El jefe de gabinete, Alberto Fernández, calificó hoy de "muy triste" la situación por la que
atraviesa la ciudadanía de Pinamar, con un intendente sospechado de irregularidades, aunque aclaró
que no sabe "qué pasa" realmente en torno a esa cuestión.
"No sé qué pasó, todo es raro, pero tristísimo, porque un montón de gente que confió en un
cambio del modelo económico turbio" de la anterior gestión, ahora debe sentir "una gran decepción",
dijo.
Fernández, en diálogo con radio Mitre, aclaró que si bien el intendente cuestionado, Roberto
Porretti, es del Partido Justicialista, "había otro candidato del Frente de la Victoria" a jefe
comunal de Pinamar "que nosotros apoyamos".
Respecto del caso de Porretti, acusado de pedir coimas a empresarios de la ciudad balnearia,
consideró que "si ha sido así, es muy triste, absolutamente triste".
"La gente de Pinamar estaba buscando algo nuevo, terminar con ese esquema de vínculo entre la
política y la empresa que existía antes de la llegada de este hombre. Debe tener una gran
decepción. Lo que lamento es que el punto negro tiñe todo", prosiguió.
En ese sentido, dijo que "hay una prédica muy generalizada a partir de muchos medios, y de
muchos análisis, que plantea la idea, tratan de cimentar esta idea, de difundirla. Entre los pocos
que hacen tropelías, y la difusión que las tropelías tienen, el tema salpica a todos".

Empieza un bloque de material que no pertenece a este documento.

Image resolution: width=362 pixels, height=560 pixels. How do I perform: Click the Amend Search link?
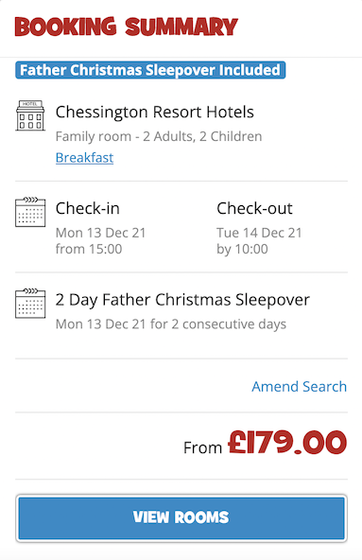click(300, 387)
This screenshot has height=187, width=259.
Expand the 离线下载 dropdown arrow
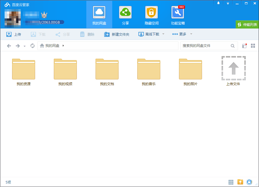pos(163,34)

Fernández destacó no saber "qué pasa en Pinamar, sinceramente. Es un lugar que durante muchos
años fue bastión de personas precisamente vinculadas a sectores del poder económico de dudosa
honorabilidad".
"Ahora ganó un candidato del PJ. Había otro candidato del Frente para la Victoria que
nosotros estábamos apoyando, pero lo cierto es que no sé qué fue lo que pasó, todo es raro",
sostuvo.
Para Fernández, "este resultado es triste, lo que no tengo claro es qué pasó. Todo ha tenido
un formato, con un canal de televisión 24 horas dedicado a esto... un formato tan raro que uno
empieza a sospechar de cómo son las cosas".
"Nadie está obligado a mirar para otro lado. Nunca defendí ni nunca defenderé un hecho de
corrupción, que salpique inclusive al que está al lado mío. Nunca. Nunca he recibido ni del ex
presidente (Néstor) Kirchner ni de la presidenta (Cristina)Fernández de Kirchner ninguna
instrucción en ese sentido".
"Lo que sí hicimos -señaló- es que cada vez que alguien cercano a nosotros estuvo sospechado,
separarlo del cargo".
El funcionario dijo que "la política es perversa porque genera este tipo de sujetos.
Objetivamente a lo largo de los años han existido políticos que han tenido actitudes de esta
naturaleza, han realizado maniobras fraudulentas, y han generado en el imaginario público la idea
de que la política es en esencia un espacio donde la corrupción predomina".